Source:
HADOOP 3.1.0 : GPU, CONTAINERS AND BEYOND
Stages of Hadoop evolution
Hadoop since its birth in 2006 has gone through numerous changes in paradigms and architecture. Its use has shifted patterns from being ad-hoc cluster oriented to long running and highly available. The stages in which the Hadoop framework has evolved can be categorized into 4 stages as stated below:
Stage 1: Ad Hoc/ Per User Clusters
A typical user would manually spin up a cluster on a few nodes, load their data into the Hadoop Distributed File System (HDFS), obtain the result as per the requirement by writing MapReduce jobs, and then tear down the cluster. Everything from creation to tear down of a cluster was a highly manual job.
Stage 2: Hadoop on Demand (HOD)
The main aim of Hadoop on Demand was to address multitenancy issues with Ad Hoc clusters over shared HDFS and to automate creation and tear down of clusters. The architecture was based on a resource manager named Torque and a job scheduler named Maui. This approach solved the problems of manual deallocation of resources and help achieve multitenancy but was very poor in terms of cluster utilisation.
Stage 3: Shared Computes and Storage
HOD’s restricted API and inefficient architecture forced the users to be experts in resource management in order to make the simplest of the jobs to work. This thus led to the evolution of a model comprising shared MapReduce clusters running on top on shared HDFS instances.
Stage 4: YARN Oriented (Shared and Highly Available)
MapReduce helped users solve many use-cases but it was not the ideal solution for all large scale computations. Machine Learning and Graph processing algorithms proved to be very costly in terms of scheduling effort and resources. All this shortcomings coupled with the need of highly scalable and fault tolerant architectures led to the evolution of YARN. YARN which stands for Yet Another Resource Negotiator, had the principles of serviceability, high utilization, high availability and diversified programmability at its core.

Dataset rows:
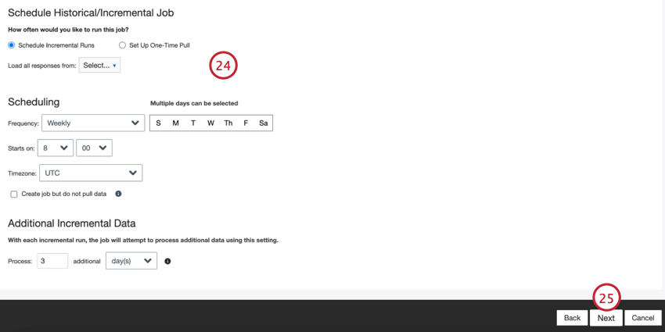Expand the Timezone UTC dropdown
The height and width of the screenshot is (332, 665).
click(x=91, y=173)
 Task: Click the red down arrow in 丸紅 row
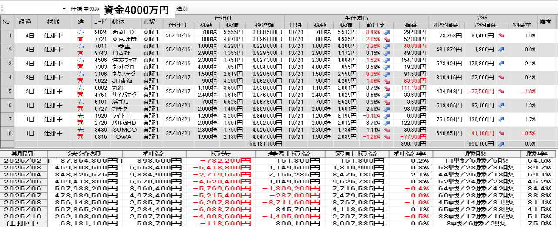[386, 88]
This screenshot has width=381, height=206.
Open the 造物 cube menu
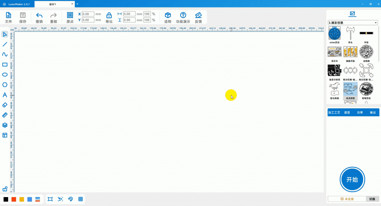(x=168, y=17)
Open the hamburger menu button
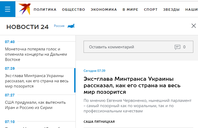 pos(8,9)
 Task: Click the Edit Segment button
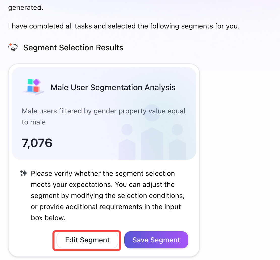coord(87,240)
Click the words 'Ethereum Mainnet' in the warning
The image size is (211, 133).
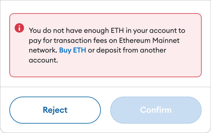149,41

---

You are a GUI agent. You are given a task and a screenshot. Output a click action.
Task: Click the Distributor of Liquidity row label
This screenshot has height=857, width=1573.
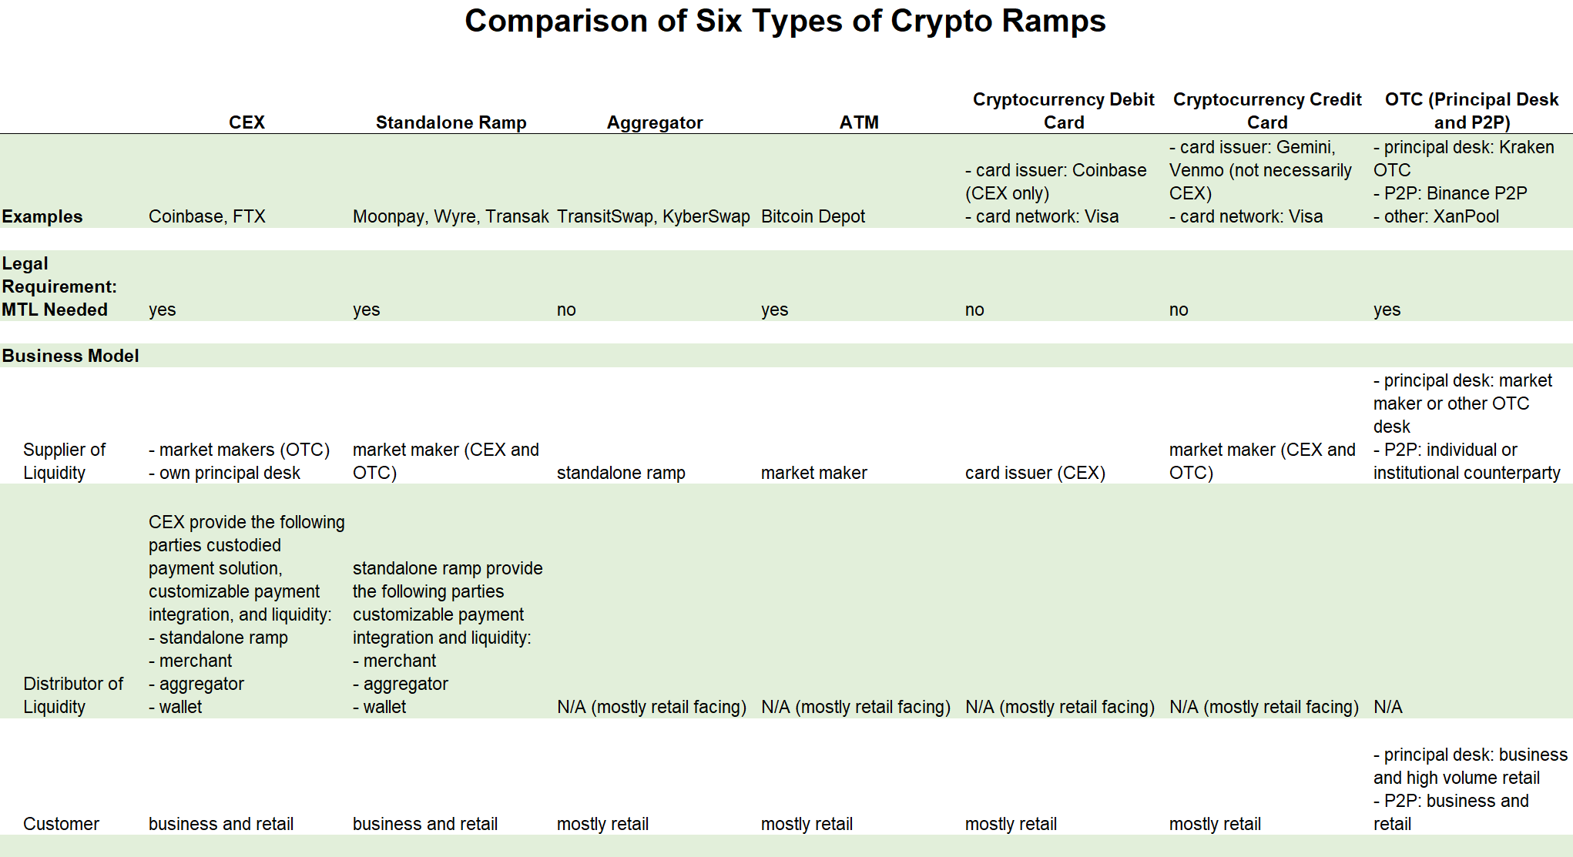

Exercise requirements:
- A) According to the Hadoop article, what resource manager and job scheduler was Hadoop on Demand built on?
- B) Pick up the Hadoop article after its final sentence and write its continuation.
The entries are unrelated to the Hadoop article and stand as separate material.

Answers to each task:
- A) A resource manager named Torque and a job scheduler named Maui.

- B)
Evolution of YARN to support HPC like applications:
YARN which was first released with Hadoop in 2012 and deployed to production at Yahoo! in 2013 has been a continuously evolving project. The evolution however was highly focused around improving the resource utilization and throughput with the use of either commodity hardware or high capacity CPU severs. Applications involving the use of non-conventional hardware like GPUs to develop accelerated applications or application involving high amount of graphical processing were not natively supported. With the recent launch of Hadoop 3.1.0, first-class support for container orchestration, GPUs and FPGA scheduling and isolation has become possible.
YARN service framework providing first class support and hosting long running services in YARN helps users to program their algorithms without having to worry about the cluster resource management and availability.
YARN service framework like Kubernetes now provides container orchestration platform for managing containerised services on YARN. Docker containers as well as traditional process based containers are now supported natively in YARN. This would help the users to develop their applications quickly without having to worry about the fine grains of resource management and deployment environment.
The biggest shift towards HPC user support has come in the form of introduction of first class GPU scheduling and isolation support on YARN. Though as of now only NVIDIA GPUs are supported, GPU scheduling both Docker and non-Docker containers can be used as the runtime context. GPU scheduling and isolation can be done in both distributed mode with or without Docker.
The FPGA(Field-programmable gate array)resource is supported by YARN but only shipped with “IntelFpgaOpenclPlugin” for now. With the introduction of FPGA, it can be assumed that Hadoop clusters of today can solve any problem which is computable.
The addition support for GPUs, Container orchestration and FPGAs means that the users can now :
- Use GPUs to accelerate their big data applications
- Develop AI applications involving Deep Learning/ Machine Learning with ease.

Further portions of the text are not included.